Boris Pistorius bleibt bei seinem klaren Nein: Deutschland wird keine Taurus-Marschflugkörper an die Ukraine liefern. Auch bei Patriot-Luftabwehrsystemen ist nun Schluss. Von dem ursprünglichen Dutzend im Arsenal ist nur noch die Hälfte übrig: "Wir haben nur noch sechs in Deutschland", bekräftigt der deutsche Verteidigungsminister im Gespräch mit der "Financial Times".
Drei Systeme seien bereits nach Kyjiw transferiert und zwei weitere an Polen ausgeliehen worden. Und eines sei wegen laufender Wartungszyklen und Ausbildungseinsätzen nicht im Regeldienst verfügbar. Pistorius: "Das ist wirklich zu wenig, vor allem wenn man die Fähigkeitsziele der NATO bedenkt, die wir erfüllen müssen. Wir können definitiv nicht noch mehr geben."
Gleichzeitig arbeitet der Sozialdemokrat fieberhaft an der, in Folge der russischen Invasion der Ukraine angekündigten "Zeitenwende" bei der Bundeswehr der Rüstungsindustrie. Die soll sich künftig auf langfristige Abnahmeverträge stützen können: "Der Schwachpunkt in der Vergangenheit war immer, dass Ersatz erst dann beschafft wurde, wenn die vorhandenen Panzer praktisch aufgebraucht oder kaputt waren", sagte Pistorius.
Ihm schwebt ein System vor, das sich durch kontinuierliche Lieferungen über viele Jahre hinweg erneuert.

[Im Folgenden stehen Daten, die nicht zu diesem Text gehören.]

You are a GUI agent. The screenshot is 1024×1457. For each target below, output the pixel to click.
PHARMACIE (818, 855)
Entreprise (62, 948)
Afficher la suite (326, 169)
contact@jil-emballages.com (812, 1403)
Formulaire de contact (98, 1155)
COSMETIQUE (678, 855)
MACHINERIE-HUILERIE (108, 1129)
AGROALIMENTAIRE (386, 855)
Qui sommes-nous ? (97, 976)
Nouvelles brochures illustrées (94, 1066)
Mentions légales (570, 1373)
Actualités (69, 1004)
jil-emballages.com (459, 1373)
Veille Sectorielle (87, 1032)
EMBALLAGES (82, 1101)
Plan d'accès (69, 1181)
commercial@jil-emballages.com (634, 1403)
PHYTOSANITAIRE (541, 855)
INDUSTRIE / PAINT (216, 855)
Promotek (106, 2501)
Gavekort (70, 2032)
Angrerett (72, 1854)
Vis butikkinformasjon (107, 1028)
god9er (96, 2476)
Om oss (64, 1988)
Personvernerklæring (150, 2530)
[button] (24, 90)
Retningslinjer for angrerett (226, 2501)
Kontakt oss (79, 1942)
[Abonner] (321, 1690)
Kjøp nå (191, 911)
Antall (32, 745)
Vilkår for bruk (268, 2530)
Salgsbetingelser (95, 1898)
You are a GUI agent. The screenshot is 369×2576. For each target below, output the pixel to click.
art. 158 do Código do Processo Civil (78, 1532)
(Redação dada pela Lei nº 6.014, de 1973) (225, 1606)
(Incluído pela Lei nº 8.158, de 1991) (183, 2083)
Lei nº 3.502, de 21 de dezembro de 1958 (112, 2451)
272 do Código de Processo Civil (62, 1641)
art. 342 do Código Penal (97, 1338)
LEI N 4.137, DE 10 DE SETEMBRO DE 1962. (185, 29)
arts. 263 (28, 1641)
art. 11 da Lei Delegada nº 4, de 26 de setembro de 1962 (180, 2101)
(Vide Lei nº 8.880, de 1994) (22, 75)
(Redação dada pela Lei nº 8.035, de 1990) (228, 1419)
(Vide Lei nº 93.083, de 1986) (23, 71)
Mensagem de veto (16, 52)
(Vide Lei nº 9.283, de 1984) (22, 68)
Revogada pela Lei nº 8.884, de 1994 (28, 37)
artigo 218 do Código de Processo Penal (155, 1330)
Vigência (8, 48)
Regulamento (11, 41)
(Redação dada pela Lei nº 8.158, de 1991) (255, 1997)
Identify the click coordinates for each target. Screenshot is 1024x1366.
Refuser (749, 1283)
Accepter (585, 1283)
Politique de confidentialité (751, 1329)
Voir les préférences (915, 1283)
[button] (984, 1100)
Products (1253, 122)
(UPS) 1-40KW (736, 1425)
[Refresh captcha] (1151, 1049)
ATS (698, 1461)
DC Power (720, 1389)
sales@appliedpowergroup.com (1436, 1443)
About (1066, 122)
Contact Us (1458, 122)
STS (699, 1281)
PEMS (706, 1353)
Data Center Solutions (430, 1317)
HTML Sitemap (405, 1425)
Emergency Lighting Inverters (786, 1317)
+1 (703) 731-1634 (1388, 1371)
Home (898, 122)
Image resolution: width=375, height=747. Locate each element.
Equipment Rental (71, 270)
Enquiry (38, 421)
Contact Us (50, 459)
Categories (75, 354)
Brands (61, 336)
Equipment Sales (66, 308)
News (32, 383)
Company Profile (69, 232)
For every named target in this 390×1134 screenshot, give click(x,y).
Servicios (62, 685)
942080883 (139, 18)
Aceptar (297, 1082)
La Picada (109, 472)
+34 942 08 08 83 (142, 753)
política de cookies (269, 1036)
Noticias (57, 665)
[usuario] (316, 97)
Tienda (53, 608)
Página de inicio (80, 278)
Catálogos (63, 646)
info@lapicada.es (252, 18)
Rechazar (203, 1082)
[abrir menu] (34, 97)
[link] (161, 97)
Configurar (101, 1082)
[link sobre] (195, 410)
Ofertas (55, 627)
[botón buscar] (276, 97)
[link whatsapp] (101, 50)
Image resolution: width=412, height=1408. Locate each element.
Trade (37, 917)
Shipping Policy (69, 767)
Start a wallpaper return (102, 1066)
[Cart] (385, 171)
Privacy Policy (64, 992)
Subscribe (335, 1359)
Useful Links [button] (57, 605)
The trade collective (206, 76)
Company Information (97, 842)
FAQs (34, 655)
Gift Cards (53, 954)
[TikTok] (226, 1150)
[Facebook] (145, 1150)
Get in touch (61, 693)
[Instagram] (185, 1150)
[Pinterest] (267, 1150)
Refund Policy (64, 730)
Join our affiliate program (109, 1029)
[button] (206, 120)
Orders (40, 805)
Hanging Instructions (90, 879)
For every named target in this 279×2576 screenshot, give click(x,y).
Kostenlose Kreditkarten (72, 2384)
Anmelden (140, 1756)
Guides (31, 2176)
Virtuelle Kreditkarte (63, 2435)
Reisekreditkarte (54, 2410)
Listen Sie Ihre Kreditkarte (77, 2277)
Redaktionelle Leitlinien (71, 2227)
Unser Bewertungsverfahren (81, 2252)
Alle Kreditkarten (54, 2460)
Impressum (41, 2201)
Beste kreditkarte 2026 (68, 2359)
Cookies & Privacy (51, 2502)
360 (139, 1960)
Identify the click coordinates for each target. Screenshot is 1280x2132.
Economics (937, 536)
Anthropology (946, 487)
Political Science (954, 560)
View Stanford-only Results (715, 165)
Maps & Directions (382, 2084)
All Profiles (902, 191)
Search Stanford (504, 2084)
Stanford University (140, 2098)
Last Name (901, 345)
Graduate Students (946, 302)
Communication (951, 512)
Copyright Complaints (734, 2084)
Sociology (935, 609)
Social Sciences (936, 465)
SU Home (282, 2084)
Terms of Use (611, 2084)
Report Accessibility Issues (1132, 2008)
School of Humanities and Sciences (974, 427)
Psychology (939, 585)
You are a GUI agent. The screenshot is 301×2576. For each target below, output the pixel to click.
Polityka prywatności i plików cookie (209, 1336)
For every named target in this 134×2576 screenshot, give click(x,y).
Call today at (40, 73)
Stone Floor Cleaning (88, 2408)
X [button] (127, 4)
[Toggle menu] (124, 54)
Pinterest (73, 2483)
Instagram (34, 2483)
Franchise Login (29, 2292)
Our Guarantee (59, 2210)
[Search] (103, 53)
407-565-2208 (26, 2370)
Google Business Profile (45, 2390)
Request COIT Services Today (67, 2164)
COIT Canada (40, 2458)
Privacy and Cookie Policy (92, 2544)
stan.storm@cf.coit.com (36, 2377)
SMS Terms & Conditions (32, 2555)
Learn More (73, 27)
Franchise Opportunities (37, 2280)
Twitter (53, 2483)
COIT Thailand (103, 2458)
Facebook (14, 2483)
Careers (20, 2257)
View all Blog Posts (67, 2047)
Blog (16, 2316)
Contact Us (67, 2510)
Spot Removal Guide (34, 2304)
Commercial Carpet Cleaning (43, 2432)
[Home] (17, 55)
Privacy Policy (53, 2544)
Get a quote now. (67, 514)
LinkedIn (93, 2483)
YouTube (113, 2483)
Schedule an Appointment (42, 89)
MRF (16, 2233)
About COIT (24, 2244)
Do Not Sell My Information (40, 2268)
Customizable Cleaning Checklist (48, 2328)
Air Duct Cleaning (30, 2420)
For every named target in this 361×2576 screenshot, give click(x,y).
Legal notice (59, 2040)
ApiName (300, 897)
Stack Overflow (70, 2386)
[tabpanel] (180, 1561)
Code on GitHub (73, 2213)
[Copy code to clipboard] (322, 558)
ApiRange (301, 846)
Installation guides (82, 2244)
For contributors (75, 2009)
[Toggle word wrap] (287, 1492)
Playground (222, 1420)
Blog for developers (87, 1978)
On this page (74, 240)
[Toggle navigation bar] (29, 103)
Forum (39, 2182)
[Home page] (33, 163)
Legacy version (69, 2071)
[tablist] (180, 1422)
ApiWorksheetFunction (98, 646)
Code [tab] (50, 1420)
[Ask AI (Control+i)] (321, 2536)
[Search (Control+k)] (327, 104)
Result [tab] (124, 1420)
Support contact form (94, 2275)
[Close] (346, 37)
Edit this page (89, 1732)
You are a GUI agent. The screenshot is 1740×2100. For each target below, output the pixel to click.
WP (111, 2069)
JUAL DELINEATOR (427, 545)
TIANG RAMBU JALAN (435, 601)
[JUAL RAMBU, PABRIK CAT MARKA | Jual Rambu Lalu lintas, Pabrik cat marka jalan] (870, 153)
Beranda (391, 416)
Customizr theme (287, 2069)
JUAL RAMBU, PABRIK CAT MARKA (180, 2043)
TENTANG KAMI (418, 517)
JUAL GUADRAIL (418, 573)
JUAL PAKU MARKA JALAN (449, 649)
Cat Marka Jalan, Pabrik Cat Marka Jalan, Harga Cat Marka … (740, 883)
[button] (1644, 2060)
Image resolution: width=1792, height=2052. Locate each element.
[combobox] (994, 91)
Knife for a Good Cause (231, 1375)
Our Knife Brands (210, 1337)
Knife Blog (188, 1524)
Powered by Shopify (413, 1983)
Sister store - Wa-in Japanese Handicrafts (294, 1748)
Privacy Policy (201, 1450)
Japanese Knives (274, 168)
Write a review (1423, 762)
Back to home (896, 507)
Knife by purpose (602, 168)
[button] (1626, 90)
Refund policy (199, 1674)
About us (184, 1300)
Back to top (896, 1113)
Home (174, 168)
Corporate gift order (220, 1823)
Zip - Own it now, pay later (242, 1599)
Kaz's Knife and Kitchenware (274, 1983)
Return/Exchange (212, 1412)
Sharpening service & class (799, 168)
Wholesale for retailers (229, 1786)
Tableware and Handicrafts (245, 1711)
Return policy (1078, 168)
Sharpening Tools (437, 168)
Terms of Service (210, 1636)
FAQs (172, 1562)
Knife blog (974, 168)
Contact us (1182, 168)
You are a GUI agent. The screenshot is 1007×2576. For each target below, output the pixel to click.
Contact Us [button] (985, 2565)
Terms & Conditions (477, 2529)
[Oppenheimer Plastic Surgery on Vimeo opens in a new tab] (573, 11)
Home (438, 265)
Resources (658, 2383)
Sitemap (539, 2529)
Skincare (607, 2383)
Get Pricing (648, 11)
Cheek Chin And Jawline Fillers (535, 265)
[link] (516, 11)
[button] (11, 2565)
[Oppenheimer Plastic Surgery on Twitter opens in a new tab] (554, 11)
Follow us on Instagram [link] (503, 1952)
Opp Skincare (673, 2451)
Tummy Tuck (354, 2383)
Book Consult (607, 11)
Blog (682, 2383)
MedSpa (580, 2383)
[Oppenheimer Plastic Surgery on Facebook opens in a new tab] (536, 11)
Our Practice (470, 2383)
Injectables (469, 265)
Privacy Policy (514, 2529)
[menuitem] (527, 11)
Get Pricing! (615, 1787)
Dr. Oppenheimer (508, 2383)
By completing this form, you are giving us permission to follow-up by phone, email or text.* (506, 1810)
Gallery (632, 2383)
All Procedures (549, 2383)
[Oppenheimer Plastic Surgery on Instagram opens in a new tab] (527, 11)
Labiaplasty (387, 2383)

Die Zahl des einsatzbereiten Kriegsgeräts solle so immer gleich bleiben. Dem fügte er hinzu, dass er auch Vorauszahlungen an Waffenproduzenten zulassen wolle: "Das sind alles neue Instrumente, die der Industrie helfen sollen, in Schwung zu kommen."
Seine Ansage ist klar: "Wir müssen schneller werden. Wir müssen effektiver werden. Wir müssen Regeln über Bord werfen, wenn es um Beschaffung und Planung geht."
Damit steht er nicht alleine. Deutschland habe die Notwendigkeit einer Wiederaufrüstung schneller als erwartet akzeptiert, so der 65-Jährige. Er verweist auf Umfragen, wonach eine Mehrheit der Bevölkerung höhere Verteidigungsausgaben sowie eine Einführung eines freiwilligen Wehrdienstes befürworten würde. "Dieser Mentalitätswandel ist in vollem Gange".
Pistorius' unbeugsame Unterstützung für die Ukraine sorgt inzwischen für Spannungen innerhalb der SPD. Rund 100 Rote rund um Ex-Fraktionschef Rolf Mützenich hatten in einem selbsttitulierten "Manifest" eine "schrittweise Rückkehr zur Entspannung der Beziehungen und eine Zusammenarbeit mit Russland" gefordert. Wladimir Putin hat an einem Waffenstillstand in der Ukraine jedoch kein Interesse – das hat nach Monaten des Versuchens inzwischen auch Donald Trump begriffen.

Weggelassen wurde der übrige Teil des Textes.